Here is a list of nano fish. It is in a nice downloadable table. It list different nano fish and what size tank they have been successful in.


----------



## Cboss (Aug 23, 2010)

If you went endler's I would get maybe 3 for the 2.5g or double that for the 5g. If you only get males they are very small and you won't have to deal with the population explosion that only a few females can cause. If you do want a female, they are much larger (and are pretty much guaranteed to have tons of babies) so I would only go for a pair in a 2.5, maybe 2 pairs in a 5g.

As another suggestion, you could try scarlet badis. They are very colorful and interesting to watch, but it's tough to find females so you might only be able to have 1 male per tank.


----------



## Eldachleich (Jul 9, 2011)

Cboss said:


> If you went endler's I would get maybe 3 for the 2.5g or double that for the 5g. If you only get males they are very small and you won't have to deal with the population explosion that only a few females can cause. If you do want a female, they are much larger (and are pretty much guaranteed to have tons of babies) so I would only go for a pair in a 2.5, maybe 2 pairs in a 5g.
> 
> As another suggestion, you could try scarlet badis. They are very colorful and interesting to watch, but it's tough to find females so you might only be able to have 1 male per tank.


those are really pretty... 
I will either want a peaceful schooling fish.. sort of drab.. to help accent my aquascape.. or a really nice colourful bright interesting fish to be the one and only centerpiece.. So thats a really good fish to keep in mind.. that I didnt even know about...
One male in a 5 gallon?

Keep the options coming... I like to have alot to choose from...
Also that list wouldnt pop up on my computer... Something was wrong..


----------



## somewhatshocked (Aug 8, 2011)

Chili Rasboras are bright red and look terrific in small tanks.


----------



## Robse (Apr 26, 2011)

Boraras brigitae.


----------



## im2smart4u (Dec 7, 2010)

The list worked fine for me.

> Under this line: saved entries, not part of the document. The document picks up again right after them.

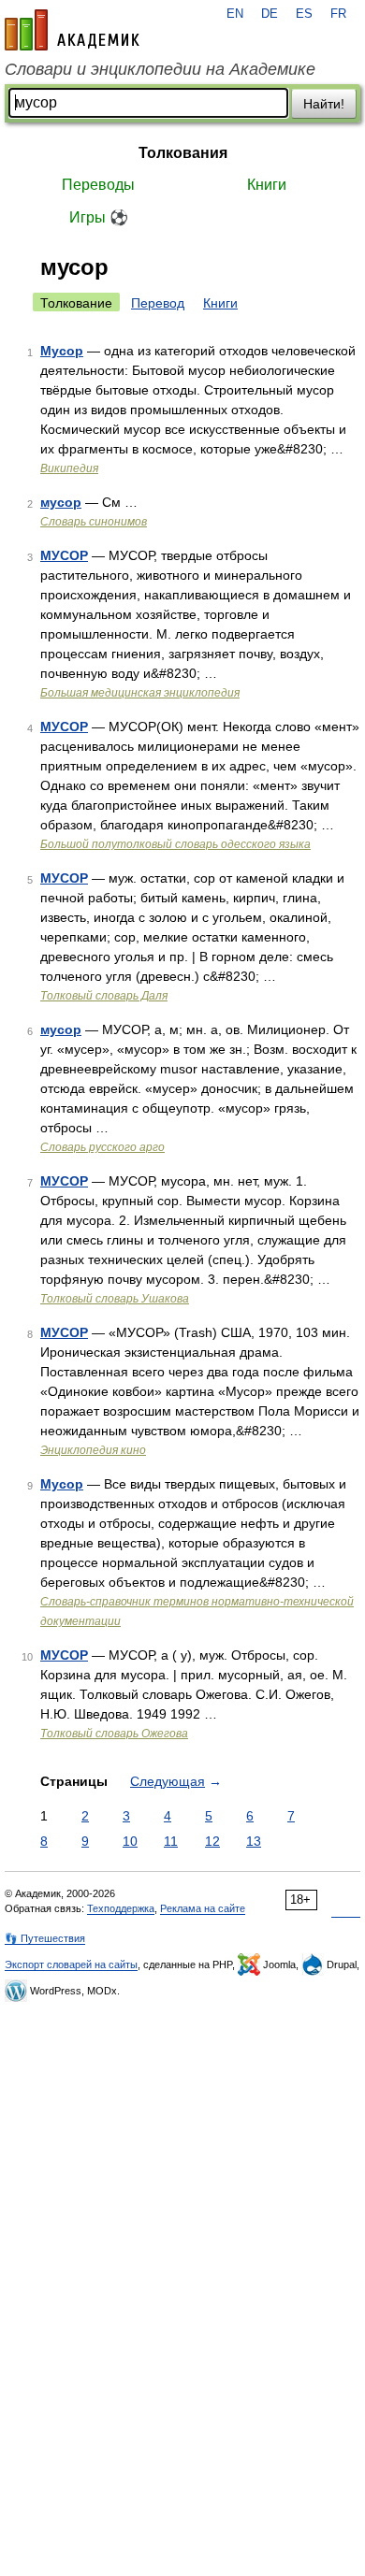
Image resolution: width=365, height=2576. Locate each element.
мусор (60, 502)
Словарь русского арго (102, 1147)
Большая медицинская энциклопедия (140, 692)
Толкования (183, 153)
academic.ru (72, 29)
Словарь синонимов (93, 521)
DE (269, 14)
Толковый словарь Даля (104, 995)
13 (253, 1841)
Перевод (157, 302)
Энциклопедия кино (93, 1450)
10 (130, 1841)
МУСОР (64, 555)
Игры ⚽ (98, 217)
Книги (266, 185)
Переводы (98, 185)
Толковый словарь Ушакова (114, 1298)
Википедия (69, 468)
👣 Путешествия (45, 1938)
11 (171, 1841)
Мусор (61, 350)
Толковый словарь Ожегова (114, 1733)
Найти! (323, 103)
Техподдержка (120, 1908)
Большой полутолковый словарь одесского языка (175, 844)
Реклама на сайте (202, 1908)
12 (212, 1841)
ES (304, 14)
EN (234, 14)
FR (338, 14)
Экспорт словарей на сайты (71, 1964)
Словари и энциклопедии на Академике (160, 69)
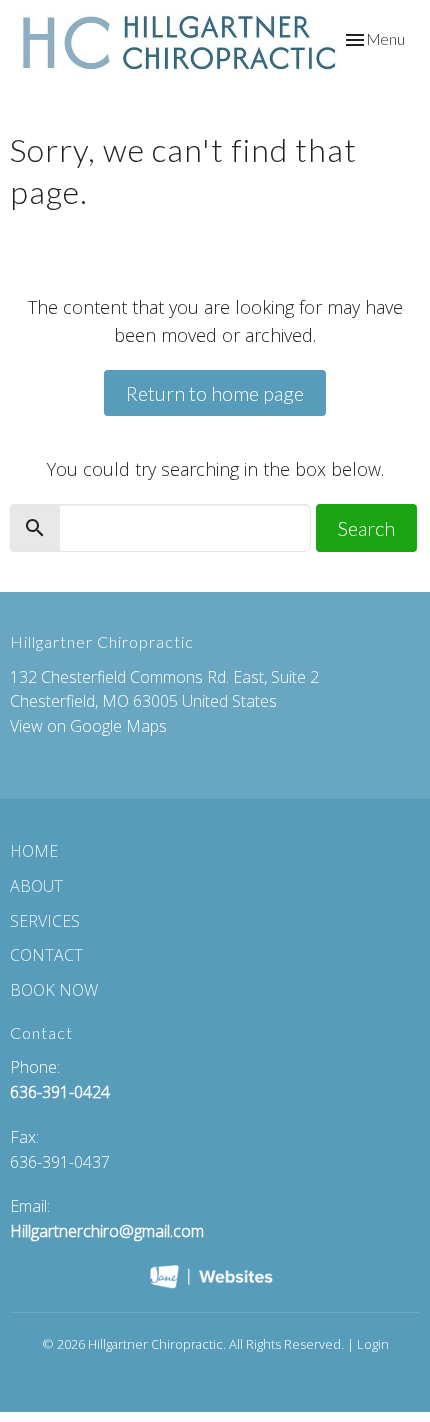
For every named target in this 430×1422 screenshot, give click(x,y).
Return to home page (215, 393)
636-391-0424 (60, 1092)
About (36, 886)
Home (34, 851)
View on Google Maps (88, 726)
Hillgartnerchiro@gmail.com (107, 1231)
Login (373, 1344)
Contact (46, 955)
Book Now (54, 990)
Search (366, 528)
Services (45, 921)
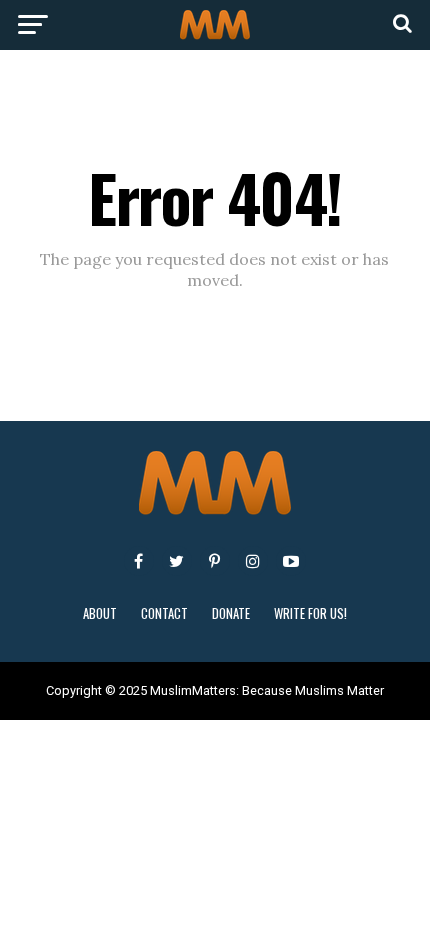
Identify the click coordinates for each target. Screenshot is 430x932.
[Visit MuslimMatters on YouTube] (291, 561)
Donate (231, 613)
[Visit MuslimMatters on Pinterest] (215, 561)
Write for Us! (310, 613)
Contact (164, 613)
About (100, 613)
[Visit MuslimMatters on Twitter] (177, 561)
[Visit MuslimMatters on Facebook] (139, 561)
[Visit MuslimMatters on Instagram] (253, 561)
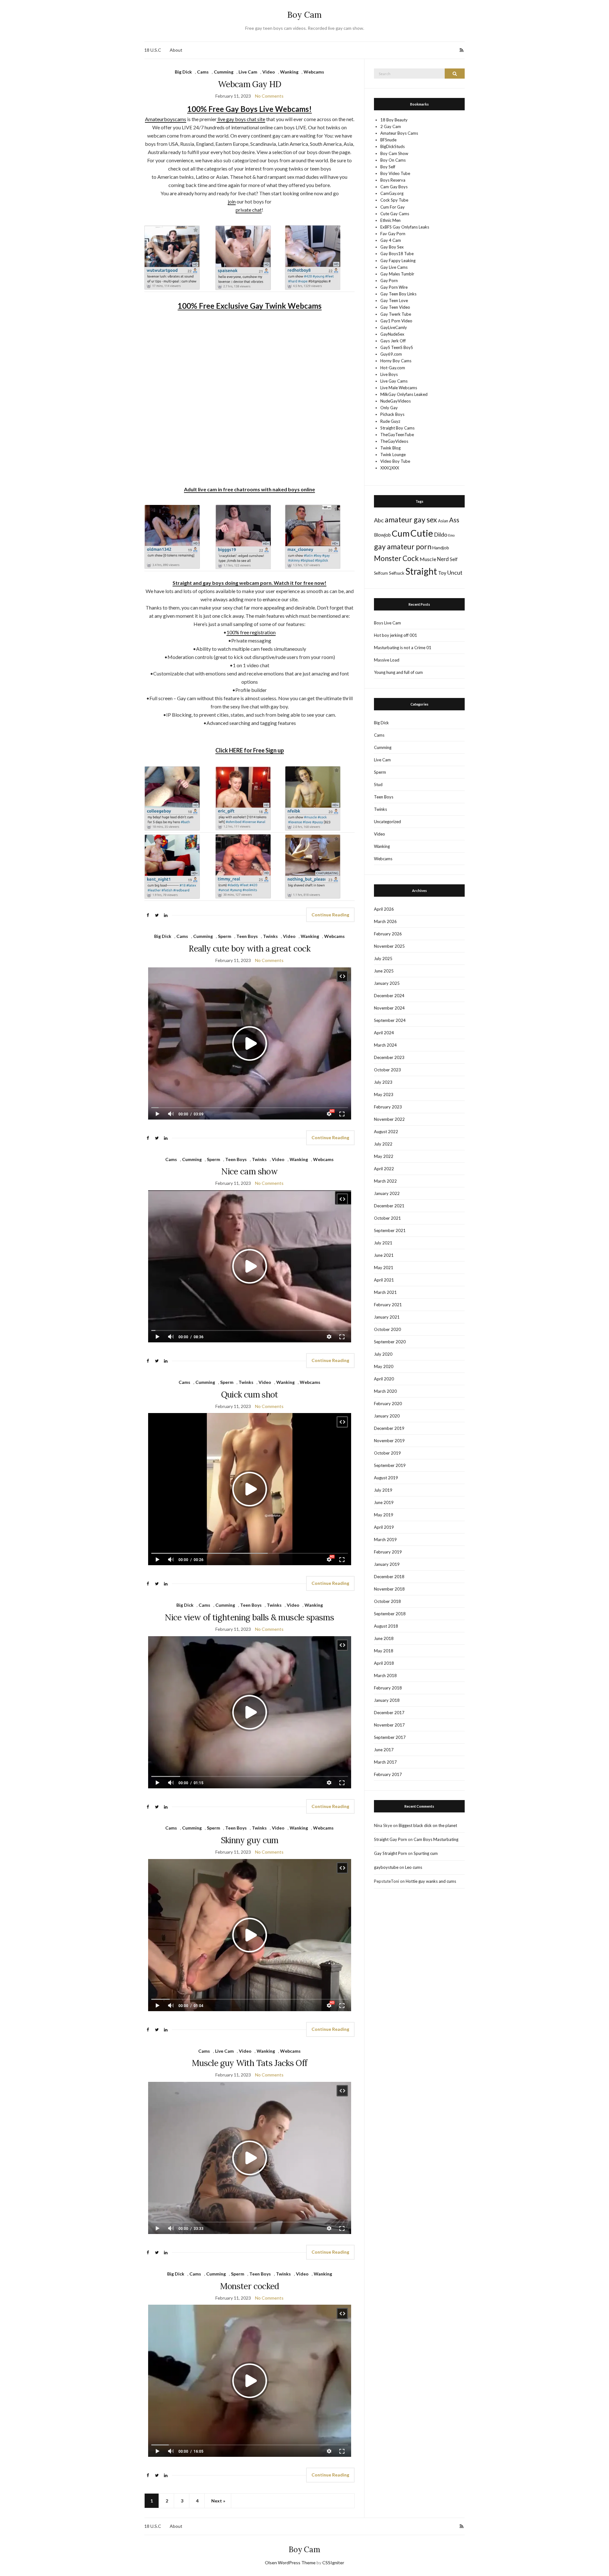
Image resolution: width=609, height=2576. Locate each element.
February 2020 (388, 1403)
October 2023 (387, 1069)
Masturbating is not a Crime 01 (402, 647)
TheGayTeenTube (397, 434)
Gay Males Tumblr (397, 273)
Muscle (428, 559)
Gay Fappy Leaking (398, 260)
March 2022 (385, 1181)
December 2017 (389, 1712)
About (176, 50)
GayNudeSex (392, 334)
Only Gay (389, 407)
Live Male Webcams (398, 387)
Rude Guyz (390, 421)
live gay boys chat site (241, 119)
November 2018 (389, 1588)
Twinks (270, 936)
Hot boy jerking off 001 (395, 635)
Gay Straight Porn (390, 1853)
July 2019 (383, 1490)
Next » (218, 2500)
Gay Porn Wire (394, 287)
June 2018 (384, 1638)
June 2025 (384, 970)
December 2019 (389, 1428)
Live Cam (248, 71)
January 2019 (387, 1564)
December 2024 (389, 995)
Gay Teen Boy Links (398, 293)
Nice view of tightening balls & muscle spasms (249, 1617)
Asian (443, 520)
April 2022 (384, 1168)
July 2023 (383, 1082)
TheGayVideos (394, 441)
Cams (203, 71)
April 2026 (384, 909)
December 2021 (389, 1205)
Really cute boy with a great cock (249, 948)
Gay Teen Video (395, 307)
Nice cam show (249, 1171)
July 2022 (383, 1143)
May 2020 (383, 1366)
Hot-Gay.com (392, 367)
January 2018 (387, 1700)
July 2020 (383, 1354)
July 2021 (383, 1242)
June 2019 (384, 1502)
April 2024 (384, 1032)
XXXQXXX (389, 467)
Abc (379, 520)
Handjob (440, 547)
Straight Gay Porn (390, 1839)
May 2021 (383, 1267)
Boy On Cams (393, 160)
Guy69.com (391, 354)
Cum (400, 533)
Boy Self (387, 166)
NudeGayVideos (395, 401)
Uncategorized (387, 821)
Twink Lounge (393, 454)
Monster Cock (396, 558)
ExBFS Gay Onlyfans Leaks (404, 226)
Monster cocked (249, 2286)
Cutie (421, 533)
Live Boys (389, 374)
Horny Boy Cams (395, 360)
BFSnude (388, 139)
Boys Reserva (392, 180)
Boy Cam (304, 15)
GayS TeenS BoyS (396, 347)
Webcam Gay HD (249, 84)
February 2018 (388, 1687)
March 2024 (385, 1045)
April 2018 (384, 1663)
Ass (454, 520)
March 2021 (385, 1292)
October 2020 (387, 1329)
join (232, 201)
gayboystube (386, 1867)
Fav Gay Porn (392, 233)
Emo (451, 535)
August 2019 (386, 1477)
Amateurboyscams (165, 119)
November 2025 (389, 946)
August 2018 (386, 1626)
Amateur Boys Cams (399, 133)
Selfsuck (396, 573)
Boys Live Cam (387, 622)
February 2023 (388, 1106)
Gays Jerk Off (393, 340)
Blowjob (382, 535)
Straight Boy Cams (397, 427)
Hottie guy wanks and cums (431, 1881)
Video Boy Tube (395, 461)
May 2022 (383, 1156)
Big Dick (183, 71)
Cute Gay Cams (394, 213)
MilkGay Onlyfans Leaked (404, 394)
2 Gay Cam (390, 126)
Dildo (440, 534)
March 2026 (385, 921)
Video (268, 71)
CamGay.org (391, 193)
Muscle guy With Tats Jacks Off (249, 2063)
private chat (249, 210)
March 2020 (385, 1391)
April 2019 (384, 1527)
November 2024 (389, 1007)
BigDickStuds (392, 146)
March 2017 (385, 1762)
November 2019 (389, 1440)
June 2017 (384, 1749)
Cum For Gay (392, 207)
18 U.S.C (152, 50)
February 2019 (388, 1551)
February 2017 (388, 1774)
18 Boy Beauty (394, 119)
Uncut (454, 572)
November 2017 (389, 1724)
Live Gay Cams (394, 381)
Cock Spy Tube (394, 200)
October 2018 (387, 1601)
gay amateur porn (402, 546)
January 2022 (387, 1193)
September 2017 (390, 1737)
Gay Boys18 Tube (397, 253)
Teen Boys (247, 936)
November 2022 (389, 1119)
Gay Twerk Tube (395, 314)
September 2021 (390, 1230)
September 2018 (390, 1613)
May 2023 (383, 1094)
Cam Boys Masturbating (436, 1839)
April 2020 (384, 1378)
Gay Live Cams (394, 267)
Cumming (223, 71)
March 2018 (385, 1675)
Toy (442, 573)
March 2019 (385, 1539)
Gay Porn (389, 280)
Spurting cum (426, 1853)
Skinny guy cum (249, 1840)
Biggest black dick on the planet (428, 1825)
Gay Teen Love (394, 300)
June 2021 (384, 1255)
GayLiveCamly (393, 327)
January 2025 (387, 983)
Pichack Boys (392, 414)
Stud (378, 784)
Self (454, 559)
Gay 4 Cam (390, 240)
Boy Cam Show (394, 153)
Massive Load (386, 659)
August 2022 (386, 1131)
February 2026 (388, 933)
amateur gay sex (411, 519)
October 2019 (387, 1453)
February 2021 (388, 1304)
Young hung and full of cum (398, 672)
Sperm (224, 936)
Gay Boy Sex (392, 246)
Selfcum (381, 573)
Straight (421, 571)
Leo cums (413, 1867)
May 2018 (383, 1650)
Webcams (314, 71)
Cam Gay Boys (394, 186)
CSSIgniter (333, 2562)
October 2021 (387, 1218)
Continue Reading (330, 914)
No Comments (269, 96)
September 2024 (390, 1020)
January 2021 (387, 1317)
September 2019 (390, 1465)
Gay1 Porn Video (396, 320)
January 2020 (387, 1415)
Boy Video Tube (395, 173)
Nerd (443, 559)
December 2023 (389, 1057)
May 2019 (383, 1514)
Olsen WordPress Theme (290, 2562)
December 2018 (389, 1576)
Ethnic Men (390, 220)
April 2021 (384, 1279)
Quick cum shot (249, 1394)
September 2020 (390, 1341)
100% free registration (251, 632)
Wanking (289, 71)
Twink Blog (390, 447)
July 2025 (383, 958)
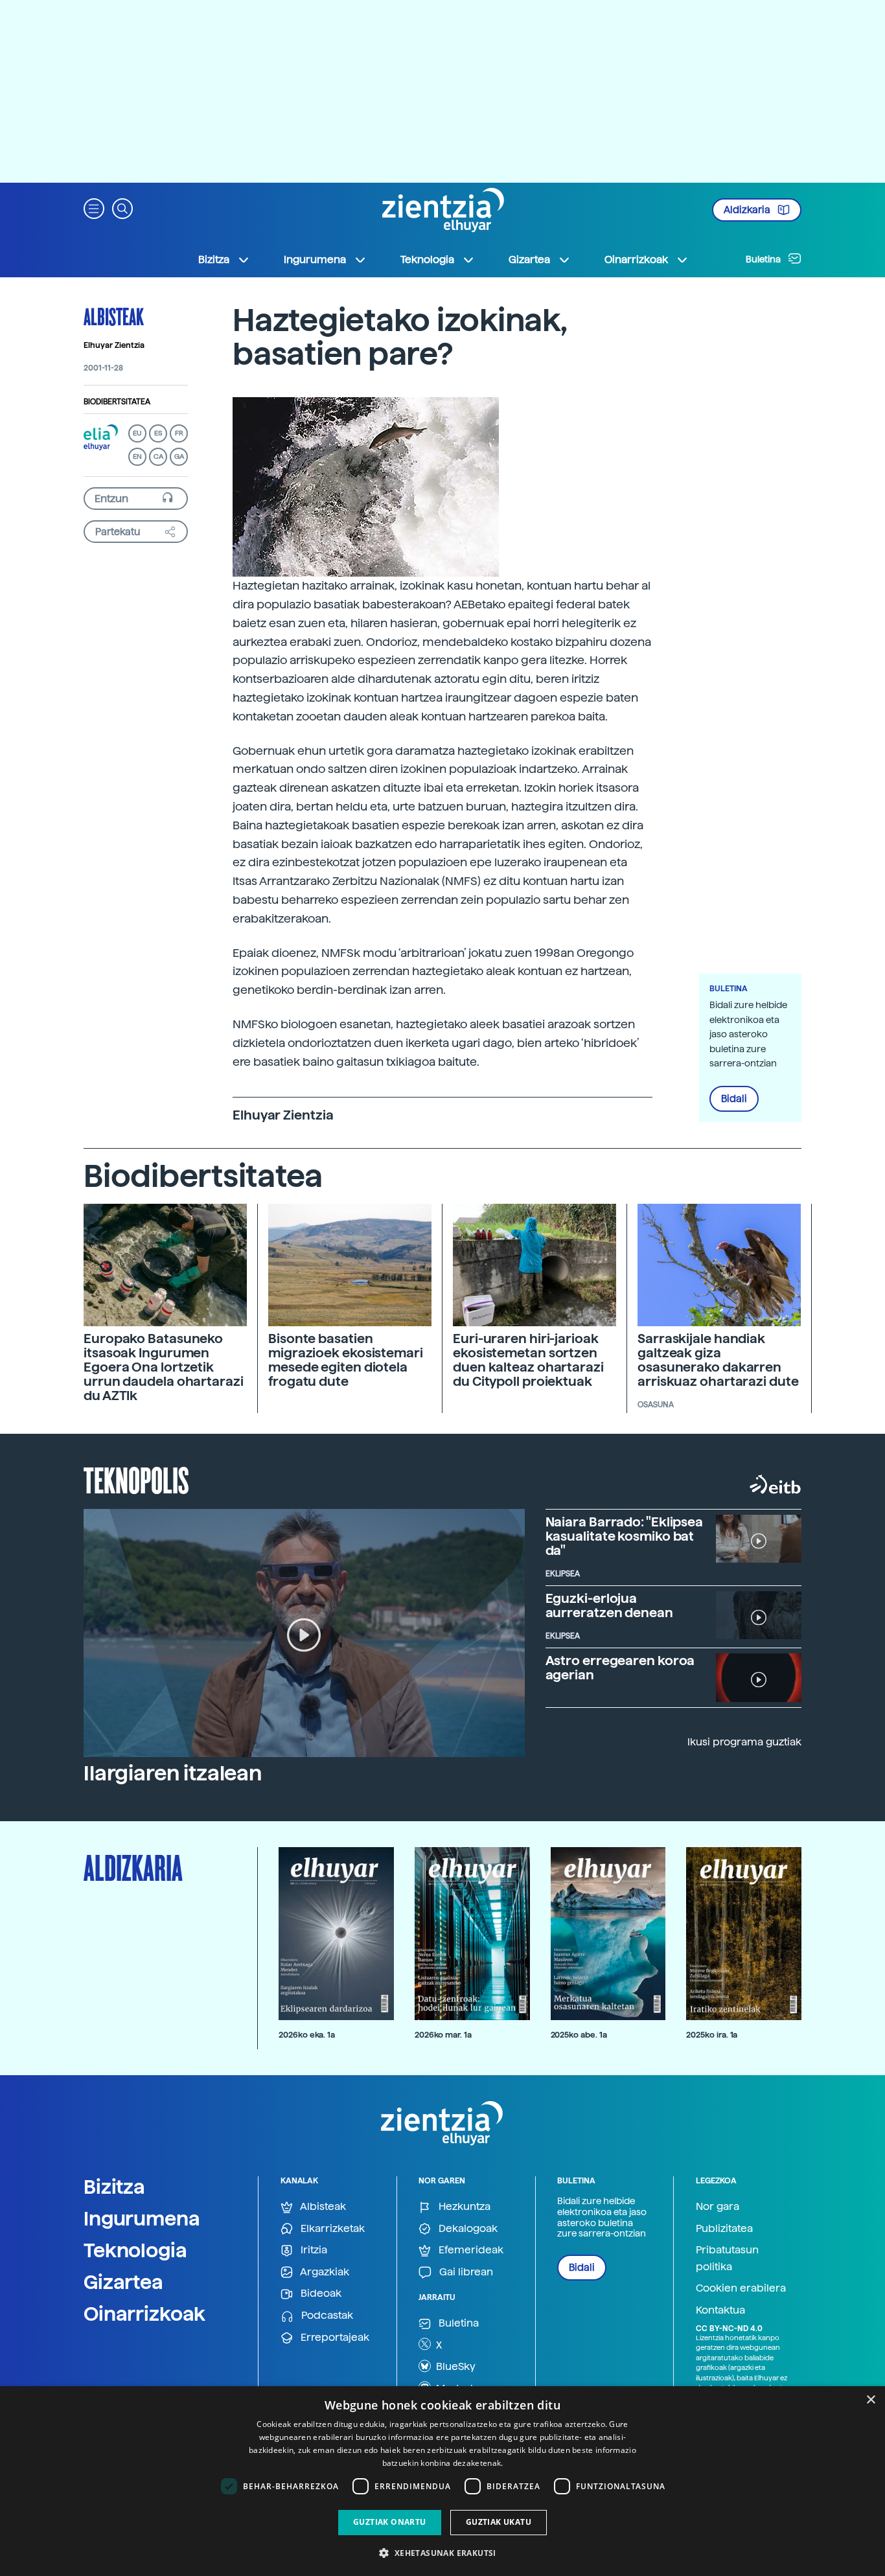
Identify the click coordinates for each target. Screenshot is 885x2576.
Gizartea (123, 2282)
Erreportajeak (333, 2337)
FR (179, 433)
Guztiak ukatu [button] (498, 2521)
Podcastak (326, 2315)
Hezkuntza (463, 2206)
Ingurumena (142, 2218)
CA (158, 456)
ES (158, 433)
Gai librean (465, 2272)
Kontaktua (720, 2310)
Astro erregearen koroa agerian (620, 1668)
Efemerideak (469, 2250)
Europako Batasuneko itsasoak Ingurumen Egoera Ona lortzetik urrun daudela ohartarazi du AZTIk (164, 1367)
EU (137, 433)
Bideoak (319, 2293)
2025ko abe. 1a (579, 2035)
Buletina (764, 259)
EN (137, 456)
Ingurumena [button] (315, 259)
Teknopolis (136, 1479)
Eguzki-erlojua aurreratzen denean (609, 1605)
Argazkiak (323, 2272)
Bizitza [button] (213, 259)
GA (179, 456)
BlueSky (454, 2366)
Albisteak (114, 316)
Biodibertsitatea (117, 401)
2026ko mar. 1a (443, 2035)
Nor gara (717, 2206)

I downloaded the zip file and opened it in open office's spreadsheet.

Here is a simplified version of the list in pdf format. Not all of these would work, of course, it is just a list of fish good for smaller aquariums. On the right hand side, I left the notes of peoples successes with tanks under 5g.


----------



## im2smart4u (Dec 7, 2010)

My only personal experience with fish in small tanks is a betta. I have thought about setting up a 5-10 gallon tank for an Okefenokee Pygmy Sunfish or an Everglade Pygmy Sunfish. They are both small (around 1.5"), shy, pretty fish.


----------



## Eldachleich (Jul 9, 2011)

that list totally works now.. Thank you... I have a great love for nano's... So this list is super helpful. Super helpful. I'm thinking of going for a Mustard Gas Halfmoon from Aquastar1 on Aquabid. He has amazing betta's... For the 5 gallon.
And a school of 5 microrasbora nana in my 2.5 gallon


----------



## michaelxbarton (Sep 25, 2011)

celestial pearl danios


----------



## atom (Sep 28, 2011)

Chili rasboras. They colour up nicely and aren't shy like CPDs.


----------



## MattieGee (Sep 11, 2011)

Marble Hatchet fish 
or
Long Fin White Cloud


----------



## frogmanjared (Feb 21, 2008)

MattieGee said:


> Marble Hatchet fish
> or
> Long Fin White Cloud


Hatchets need to be in groups of 5+, and they need much more surface area than a 5 gal.


----------